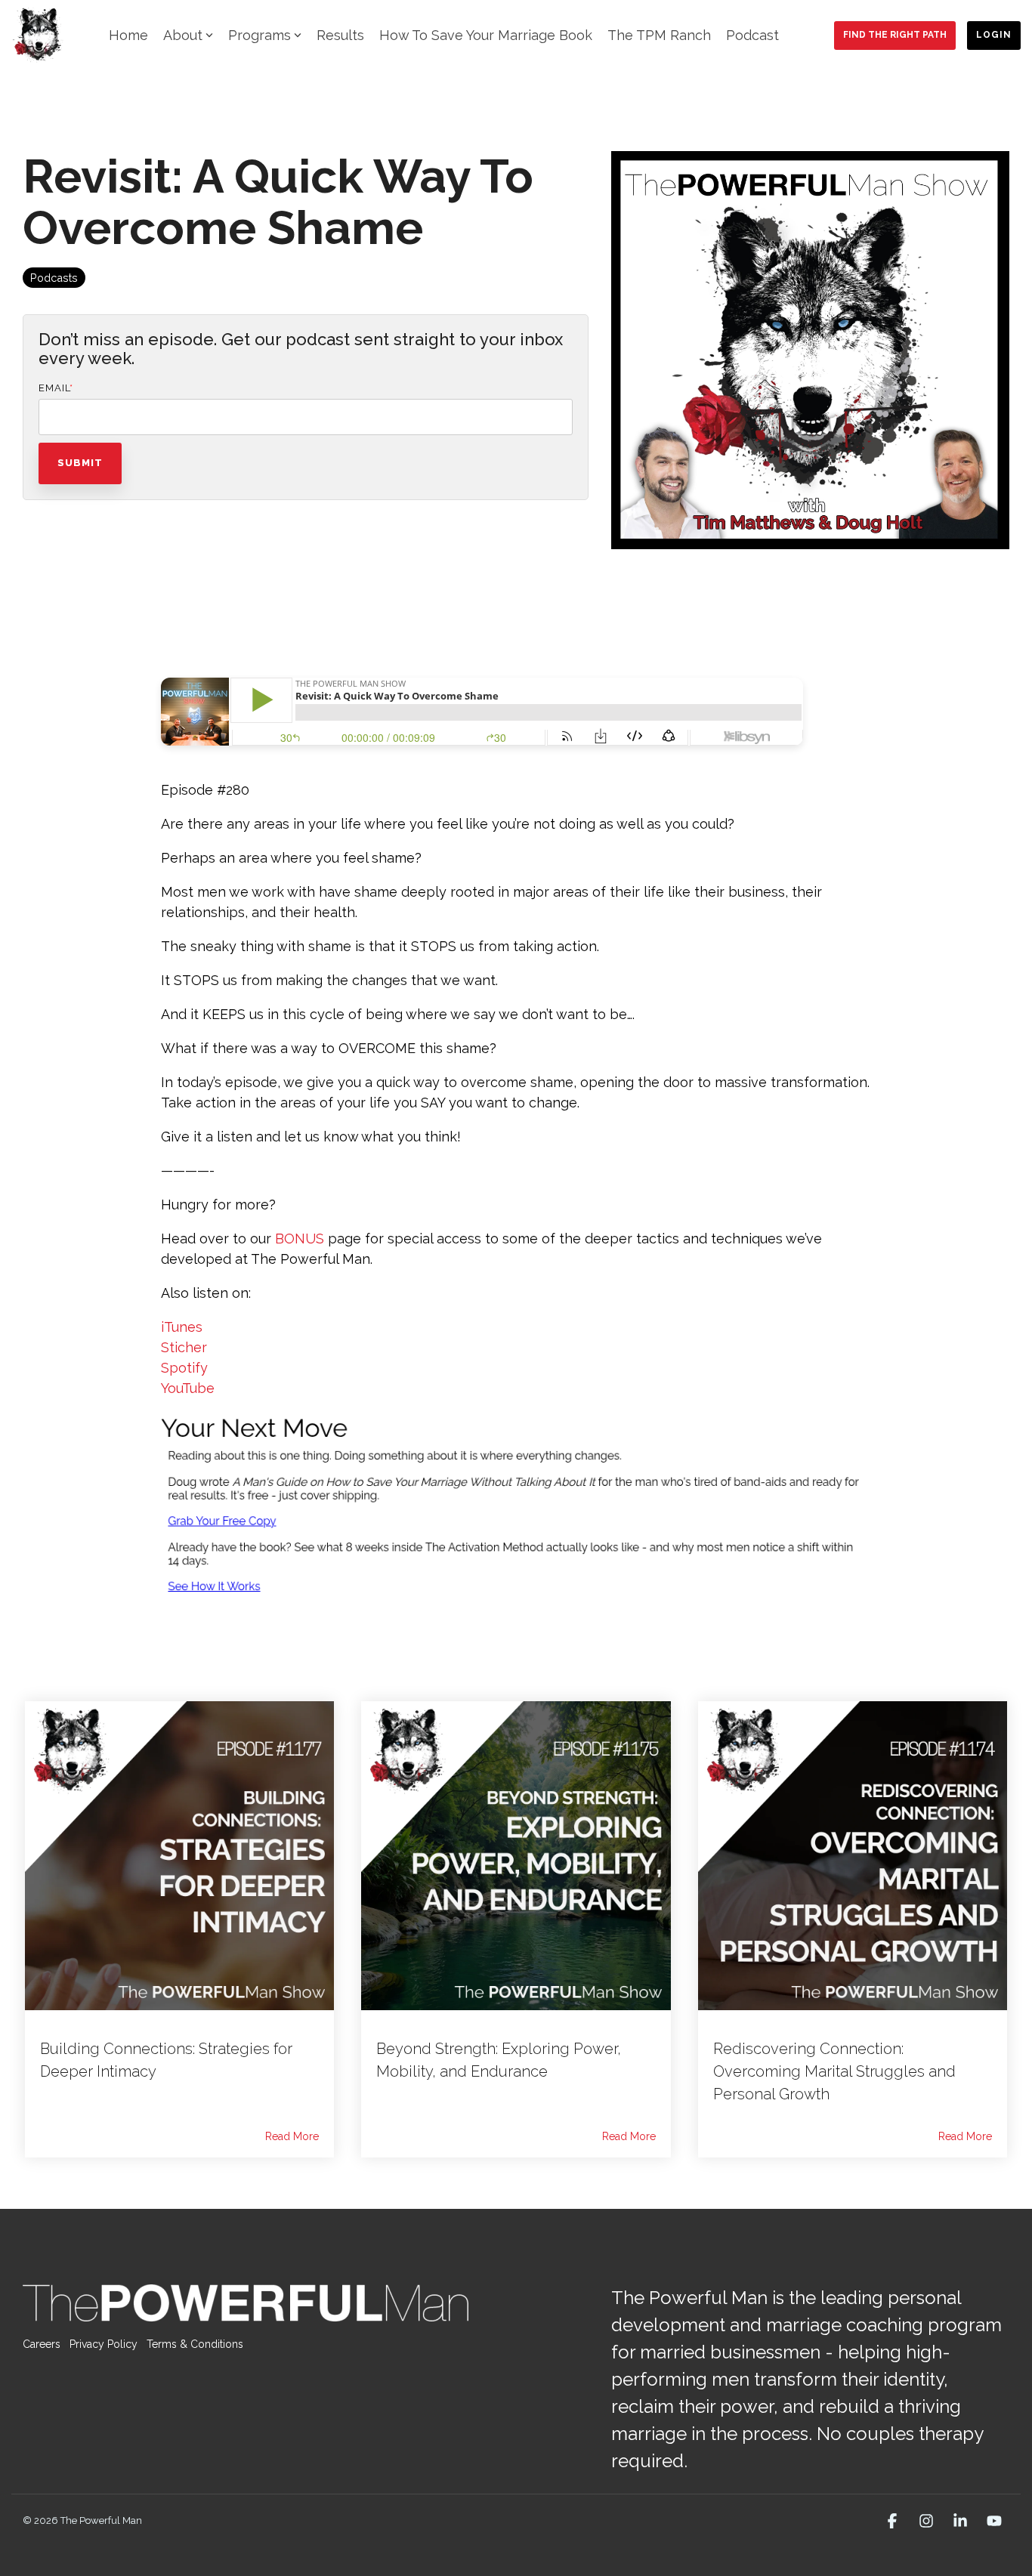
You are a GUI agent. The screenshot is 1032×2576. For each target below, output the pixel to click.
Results (340, 35)
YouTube (188, 1388)
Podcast (752, 35)
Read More (292, 2136)
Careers (41, 2344)
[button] (894, 2521)
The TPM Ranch (659, 35)
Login (994, 34)
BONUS (299, 1238)
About (182, 35)
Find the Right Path (895, 34)
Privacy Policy (103, 2344)
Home (128, 35)
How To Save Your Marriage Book (485, 35)
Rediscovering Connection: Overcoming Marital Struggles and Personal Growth (834, 2071)
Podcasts (54, 277)
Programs (259, 35)
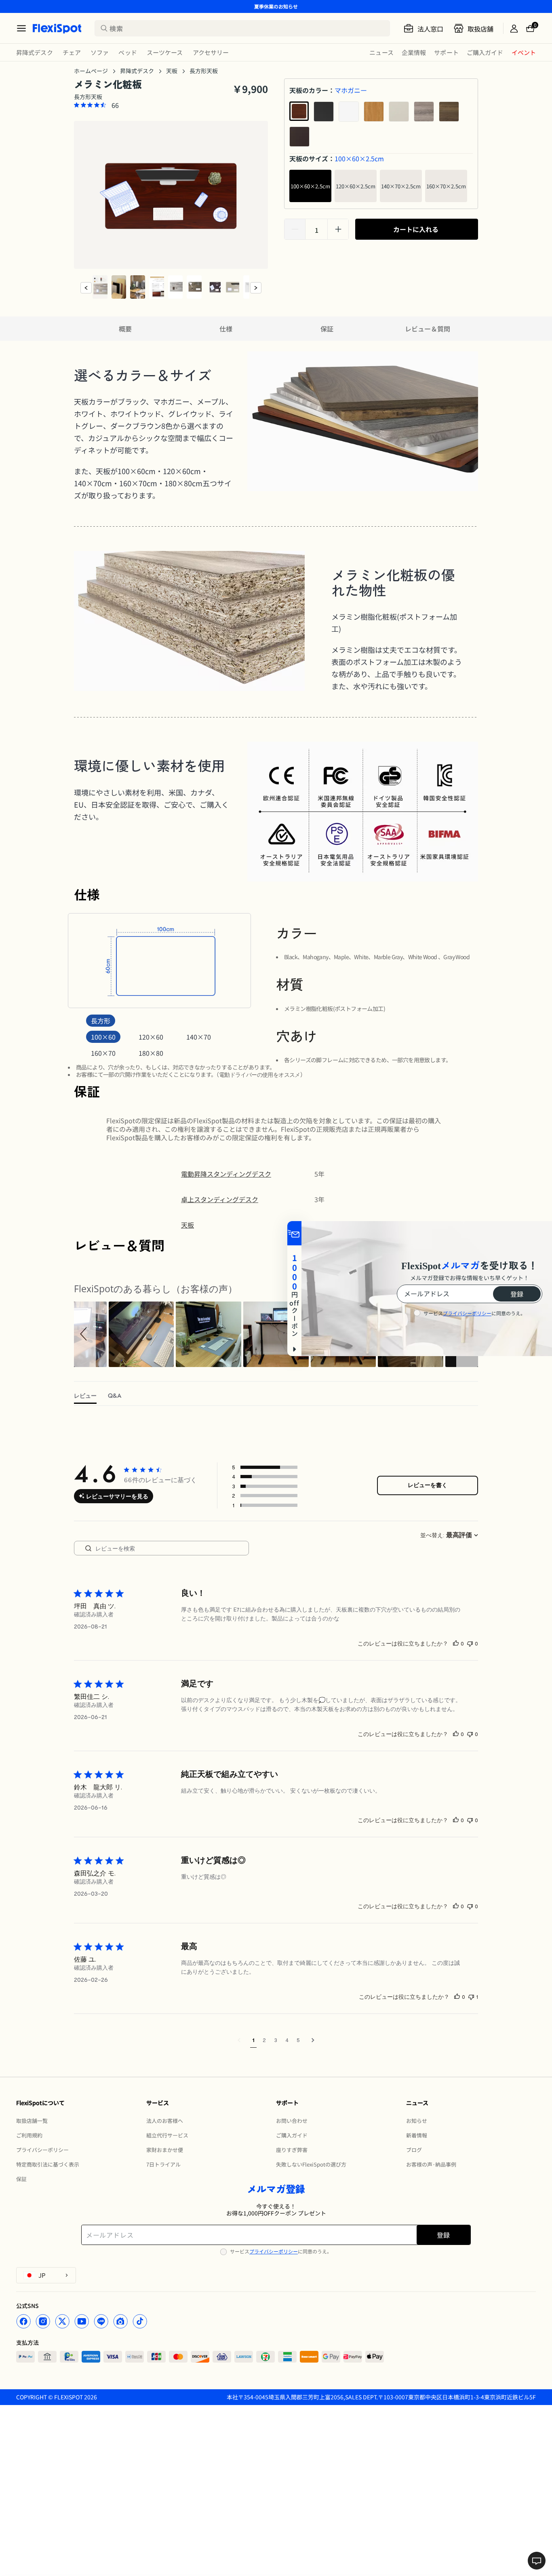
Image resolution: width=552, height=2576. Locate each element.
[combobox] (432, 1535)
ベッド (127, 52)
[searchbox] (171, 1548)
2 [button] (264, 2039)
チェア (72, 52)
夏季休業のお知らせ (276, 6)
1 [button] (253, 2039)
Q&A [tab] (114, 1395)
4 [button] (287, 2039)
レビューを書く (427, 1485)
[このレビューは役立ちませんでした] (470, 1643)
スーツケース (165, 52)
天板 (171, 71)
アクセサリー (211, 52)
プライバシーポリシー (273, 2251)
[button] (85, 1334)
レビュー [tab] (85, 1395)
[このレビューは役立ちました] (456, 1643)
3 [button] (275, 2039)
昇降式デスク (34, 52)
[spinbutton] (316, 230)
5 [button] (298, 2039)
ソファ (100, 52)
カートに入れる (415, 229)
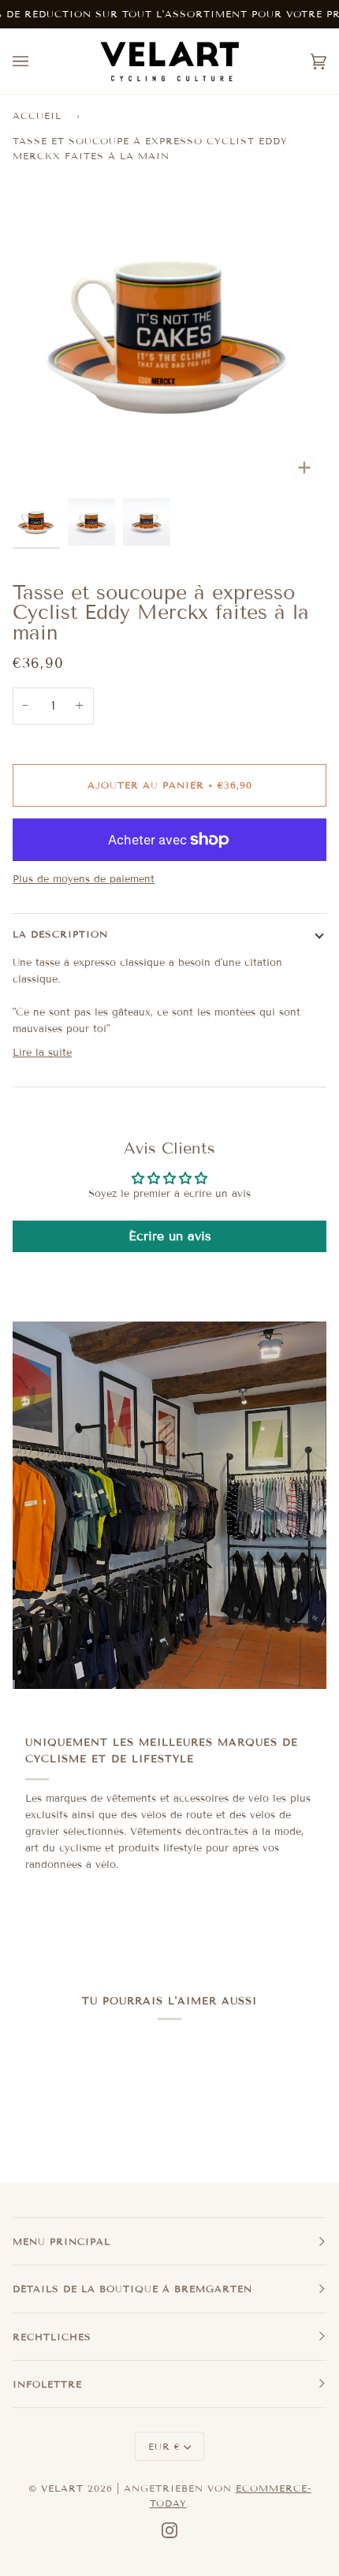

» **WHAT YOU HAVE TO DO**: The whole listing above is to be repeated exactly, apart from its pictures.

» **OUTPUT BELOW**:
You are a GUI agent. The screenshot is 1032×2576. For each target below, output the pixel to click.
Results (340, 35)
YouTube (188, 1388)
Podcast (752, 35)
Read More (292, 2136)
Careers (41, 2344)
[button] (894, 2521)
The TPM Ranch (659, 35)
Login (994, 34)
BONUS (299, 1238)
About (182, 35)
Find the Right Path (895, 34)
Privacy Policy (103, 2344)
Home (128, 35)
How To Save Your Marriage Book (485, 35)
Rediscovering Connection: Overcoming Marital Struggles and Personal Growth (834, 2071)
Podcasts (54, 277)
Programs (259, 35)
Image resolution: width=552, height=2576. Locate each element.
[combobox] (432, 1535)
ベッド (127, 52)
[searchbox] (171, 1548)
2 [button] (264, 2039)
チェア (72, 52)
夏季休業のお知らせ (276, 6)
1 [button] (253, 2039)
Q&A [tab] (114, 1395)
4 [button] (287, 2039)
レビューを書く (427, 1485)
[このレビューは役立ちませんでした] (470, 1643)
スーツケース (165, 52)
天板 (171, 71)
アクセサリー (211, 52)
プライバシーポリシー (273, 2251)
[button] (85, 1334)
レビュー [tab] (85, 1395)
[このレビューは役立ちました] (456, 1643)
3 [button] (275, 2039)
昇降式デスク (34, 52)
[spinbutton] (316, 230)
5 [button] (298, 2039)
ソファ (100, 52)
カートに入れる (415, 229)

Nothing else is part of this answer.